National trends in real estate less prevalent says report
The effect of national trends in the housing market are becoming less prevalent in local markets according to a new report from Zillow. While the financial crisis and the aftermath saw similar trends sweeping across many metros there are now widely different trends in local markets.
"What we're seeing is the passing of the baton – as mortgage rates begin to rise and incomes and household formation rates increase – from a stimulus-driven housing market to one driven by fundamentals," said Zillow chief economist Dr. Stan Humphries. "This transition from housing recovery to a more normal market is a good thing in the long-term, but we can expect some bumps along the way. In the end, increasing household formation and stronger income growth should be able to overcome the headwind of rising mortgage rates and return markets to health."

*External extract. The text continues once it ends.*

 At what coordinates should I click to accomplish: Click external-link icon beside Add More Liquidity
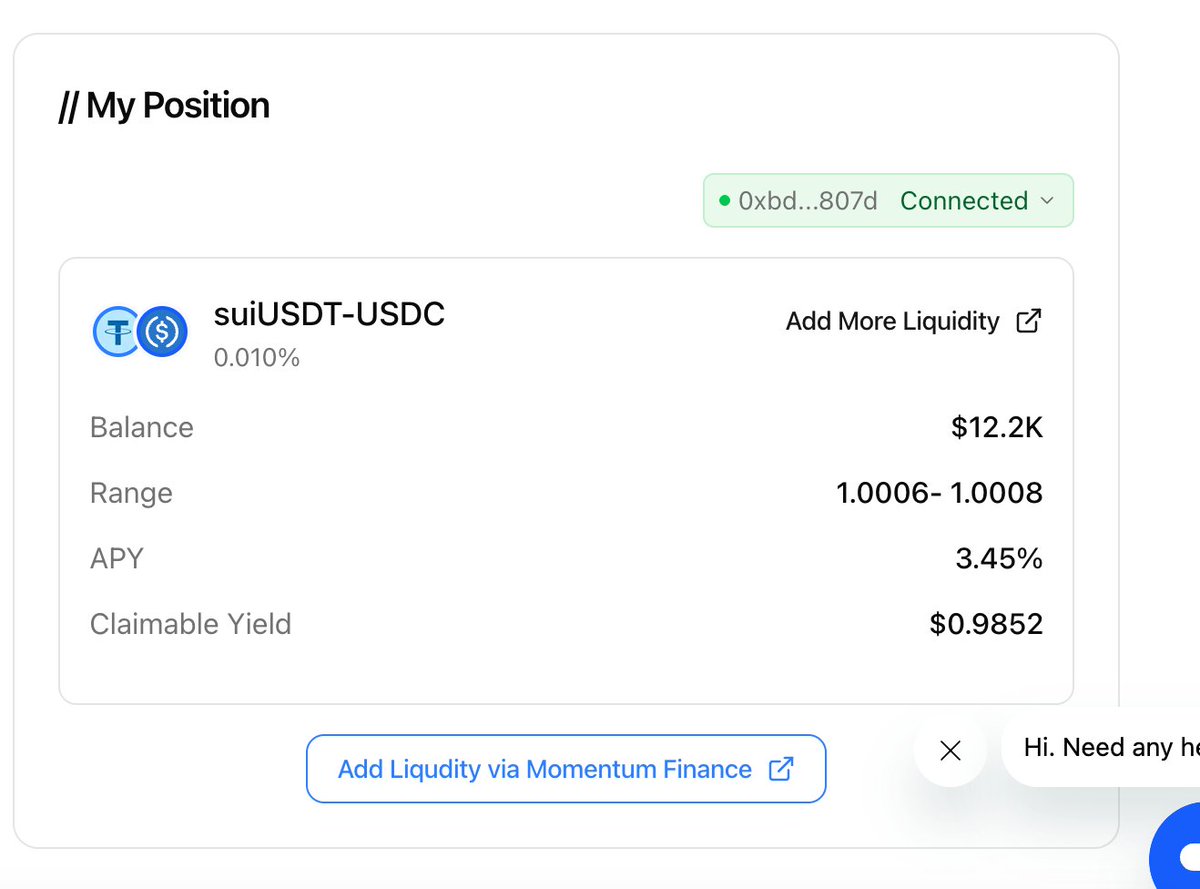click(1028, 321)
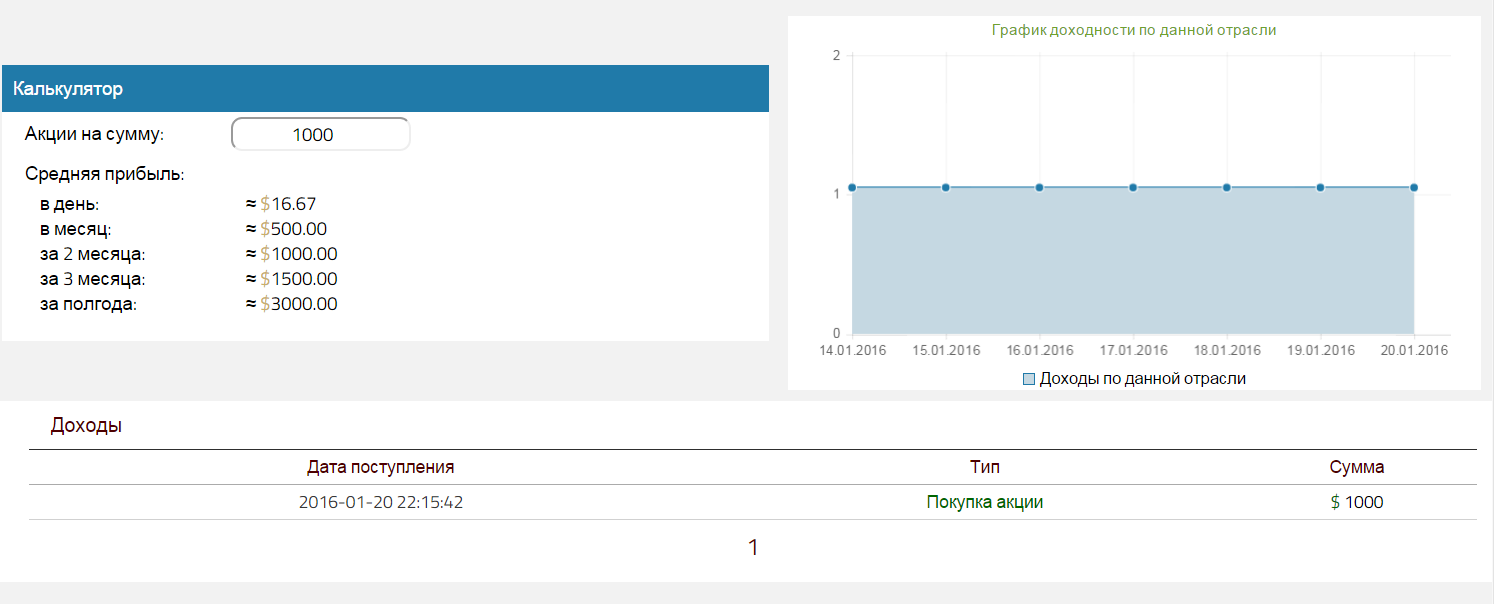Toggle the "Доходы по данной отрасли" legend series
1494x604 pixels.
(1142, 379)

While home values increased by 3 per cent nationally in May according to Zillow’s data there are some metros with record prices (Denver, San Francisco and San Jose for example) while others such as Las Vegas, Tampa and Orlando are still well below their pre-crisis levels.
Freddie forecasts more Americans ready to take on mortgages
The June Economic and Housing Market Outlook from Freddie Mac shows that low interest rates and improved household finances are prompting more Americans to take on mortgages but homeownership is unlikely to increase. The corporation expects mortgage debt outstanding to increase this year through 2017 but despite the increased demand, don't expect the homeownership rate to increase. Demographics will continue to trump demand. As the labor market continues to improve, millions of additional households and homeowners will be added to the economy, but homeownership rates are likely to keep falling this year.
Freddie Mac’s deputy chief economist Len Kiefer commented: "This is good news and will present mortgage, housing and capital markets with new opportunities. Going forward we'll see a slow shift from Boomers as the dominate cohort in housing to the Millennials, who are just now entering prime homeownership years and unleashing further pent-up demand."